**TAREFA:** Apresente todas as linhas das entradas abaixo como uma tabela Markdown com as colunas "Número" e "Linha", deixando de fora as linhas em branco.

Dados registrados:
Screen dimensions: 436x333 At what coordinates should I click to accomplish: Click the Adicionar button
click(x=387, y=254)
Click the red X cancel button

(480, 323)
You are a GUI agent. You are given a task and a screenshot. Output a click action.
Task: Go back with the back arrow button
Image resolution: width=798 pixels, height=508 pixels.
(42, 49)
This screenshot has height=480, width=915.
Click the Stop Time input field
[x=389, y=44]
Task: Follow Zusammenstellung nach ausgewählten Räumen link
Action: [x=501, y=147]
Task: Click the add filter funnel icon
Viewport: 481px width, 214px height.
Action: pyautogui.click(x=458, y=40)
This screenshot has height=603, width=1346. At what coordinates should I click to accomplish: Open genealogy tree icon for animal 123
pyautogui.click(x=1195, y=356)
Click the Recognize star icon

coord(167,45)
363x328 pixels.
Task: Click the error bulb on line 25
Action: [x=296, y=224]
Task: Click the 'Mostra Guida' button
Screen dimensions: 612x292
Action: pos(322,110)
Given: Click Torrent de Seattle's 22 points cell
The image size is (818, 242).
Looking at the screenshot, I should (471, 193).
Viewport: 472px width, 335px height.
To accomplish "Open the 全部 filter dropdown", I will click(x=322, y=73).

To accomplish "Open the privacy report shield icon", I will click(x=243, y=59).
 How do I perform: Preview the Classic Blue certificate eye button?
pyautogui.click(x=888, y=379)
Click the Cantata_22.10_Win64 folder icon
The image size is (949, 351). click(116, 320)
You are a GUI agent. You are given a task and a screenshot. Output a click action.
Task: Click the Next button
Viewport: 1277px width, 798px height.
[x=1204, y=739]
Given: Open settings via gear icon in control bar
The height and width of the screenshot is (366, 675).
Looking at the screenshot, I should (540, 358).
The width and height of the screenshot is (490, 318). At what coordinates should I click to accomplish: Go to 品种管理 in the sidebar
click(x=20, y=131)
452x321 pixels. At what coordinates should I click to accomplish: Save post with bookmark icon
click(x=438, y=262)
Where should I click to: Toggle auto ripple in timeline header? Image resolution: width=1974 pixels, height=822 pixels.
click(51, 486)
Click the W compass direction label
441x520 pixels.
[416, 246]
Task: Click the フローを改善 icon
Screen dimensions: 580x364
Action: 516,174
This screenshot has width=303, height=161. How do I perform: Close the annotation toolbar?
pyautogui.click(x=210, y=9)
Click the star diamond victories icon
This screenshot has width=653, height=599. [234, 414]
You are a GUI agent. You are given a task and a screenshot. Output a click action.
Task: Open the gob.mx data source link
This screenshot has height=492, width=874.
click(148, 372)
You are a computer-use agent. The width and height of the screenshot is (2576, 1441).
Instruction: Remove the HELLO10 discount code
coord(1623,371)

**RESULTADO DA TAREFA:**
| Número | Linha |
|---|---|
| 1 | Screen dimensions: 436x333 At what coordinates should I click to accomplish: Click the Adicionar button |
| 2 | click(x=387, y=254) |
| 3 | Click the red X cancel button |
| 4 | (480, 323) |
| 5 | You are a GUI agent. You are given a task and a screenshot. Output a click action. |
| 6 | Task: Go back with the back arrow button |
| 7 | Image resolution: width=798 pixels, height=508 pixels. |
| 8 | (42, 49) |
| 9 | This screenshot has height=480, width=915. |
| 10 | Click the Stop Time input field |
| 11 | [x=389, y=44] |
| 12 | Task: Follow Zusammenstellung nach ausgewählten Räumen link |
| 13 | Action: [x=501, y=147] |
| 14 | Task: Click the add filter funnel icon |
| 15 | Viewport: 481px width, 214px height. |
| 16 | Action: pyautogui.click(x=458, y=40) |
| 17 | This screenshot has height=603, width=1346. At what coordinates should I click to accomplish: Open genealogy tree icon for animal 123 |
| 18 | pyautogui.click(x=1195, y=356) |
| 19 | Click the Recognize star icon |
| 20 | coord(167,45) |
| 21 | 363x328 pixels. |
| 22 | Task: Click the error bulb on line 25 |
| 23 | Action: [x=296, y=224] |
| 24 | Task: Click the 'Mostra Guida' button |
| 25 | Screen dimensions: 612x292 |
| 26 | Action: pos(322,110) |
| 27 | Given: Click Torrent de Seattle's 22 points cell |
| 28 | The image size is (818, 242). |
| 29 | Looking at the screenshot, I should (471, 193). |
| 30 | Viewport: 472px width, 335px height. |
| 31 | To accomplish "Open the 全部 filter dropdown", I will click(x=322, y=73). |
| 32 | To accomplish "Open the privacy report shield icon", I will click(x=243, y=59). |
| 33 |  How do I perform: Preview the Classic Blue certificate eye button? |
| 34 | pyautogui.click(x=888, y=379) |
| 35 | Click the Cantata_22.10_Win64 folder icon |
| 36 | The image size is (949, 351). click(116, 320) |
| 37 | You are a GUI agent. You are given a task and a screenshot. Output a click action. |
| 38 | Task: Click the Next button |
| 39 | Viewport: 1277px width, 798px height. |
| 40 | [x=1204, y=739] |
| 41 | Given: Open settings via gear icon in control bar |
| 42 | The height and width of the screenshot is (366, 675). |
| 43 | Looking at the screenshot, I should (540, 358). |
| 44 | The width and height of the screenshot is (490, 318). At what coordinates should I click to accomplish: Go to 品种管理 in the sidebar |
| 45 | click(x=20, y=131) |
| 46 | 452x321 pixels. At what coordinates should I click to accomplish: Save post with bookmark icon |
| 47 | click(x=438, y=262) |
| 48 | Where should I click to: Toggle auto ripple in timeline header? Image resolution: width=1974 pixels, height=822 pixels. |
| 49 | click(51, 486) |
| 50 | Click the W compass direction label |
| 51 | 441x520 pixels. |
| 52 | [416, 246] |
| 53 | Task: Click the フローを改善 icon |
| 54 | Screen dimensions: 580x364 |
| 55 | Action: 516,174 |
| 56 | This screenshot has width=303, height=161. How do I perform: Close the annotation toolbar? |
| 57 | pyautogui.click(x=210, y=9) |
| 58 | Click the star diamond victories icon |
| 59 | This screenshot has width=653, height=599. [234, 414] |
| 60 | You are a GUI agent. You are given a task and a screenshot. Output a click action. |
| 61 | Task: Open the gob.mx data source link |
| 62 | This screenshot has height=492, width=874. |
| 63 | click(148, 372) |
| 64 | You are a computer-use agent. The width and height of the screenshot is (2576, 1441). |
| 65 | Instruction: Remove the HELLO10 discount code |
| 66 | coord(1623,371) |